## Work instruction
Copy out each line of the data that contains "will".

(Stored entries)

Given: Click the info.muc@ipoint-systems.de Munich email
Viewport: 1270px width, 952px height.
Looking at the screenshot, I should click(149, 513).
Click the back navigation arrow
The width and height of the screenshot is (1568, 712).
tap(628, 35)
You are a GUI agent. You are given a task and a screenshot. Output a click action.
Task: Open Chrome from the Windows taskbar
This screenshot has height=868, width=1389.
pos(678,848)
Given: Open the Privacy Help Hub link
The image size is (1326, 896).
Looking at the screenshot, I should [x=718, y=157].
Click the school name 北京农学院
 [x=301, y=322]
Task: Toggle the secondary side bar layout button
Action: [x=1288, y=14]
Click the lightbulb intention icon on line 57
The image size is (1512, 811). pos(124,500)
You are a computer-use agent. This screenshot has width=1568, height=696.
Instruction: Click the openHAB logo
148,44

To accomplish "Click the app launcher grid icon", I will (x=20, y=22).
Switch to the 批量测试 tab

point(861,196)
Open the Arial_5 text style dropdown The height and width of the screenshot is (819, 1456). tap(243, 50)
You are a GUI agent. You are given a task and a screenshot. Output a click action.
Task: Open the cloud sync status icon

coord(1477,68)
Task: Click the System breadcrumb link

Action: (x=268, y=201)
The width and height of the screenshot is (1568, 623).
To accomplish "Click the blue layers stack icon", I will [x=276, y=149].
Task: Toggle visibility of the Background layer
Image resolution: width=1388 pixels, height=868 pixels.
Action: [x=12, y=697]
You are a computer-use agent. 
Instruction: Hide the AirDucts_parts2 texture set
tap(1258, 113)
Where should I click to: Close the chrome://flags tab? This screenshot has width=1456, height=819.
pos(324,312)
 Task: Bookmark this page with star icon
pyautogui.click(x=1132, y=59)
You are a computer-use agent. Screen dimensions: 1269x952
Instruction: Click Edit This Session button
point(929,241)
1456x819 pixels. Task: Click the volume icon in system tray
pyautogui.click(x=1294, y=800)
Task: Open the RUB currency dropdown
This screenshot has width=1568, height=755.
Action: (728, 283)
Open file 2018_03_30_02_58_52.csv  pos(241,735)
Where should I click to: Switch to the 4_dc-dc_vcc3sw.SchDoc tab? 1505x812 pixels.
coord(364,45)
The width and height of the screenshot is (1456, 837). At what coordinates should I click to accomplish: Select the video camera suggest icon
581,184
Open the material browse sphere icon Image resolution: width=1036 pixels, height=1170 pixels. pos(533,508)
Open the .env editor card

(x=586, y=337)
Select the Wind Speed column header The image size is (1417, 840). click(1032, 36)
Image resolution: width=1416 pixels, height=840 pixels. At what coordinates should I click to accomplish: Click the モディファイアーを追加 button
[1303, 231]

## Expected answer
To accomplish "Click the app launcher grid icon", I will (x=20, y=22).
To accomplish "Click the blue layers stack icon", I will [x=276, y=149].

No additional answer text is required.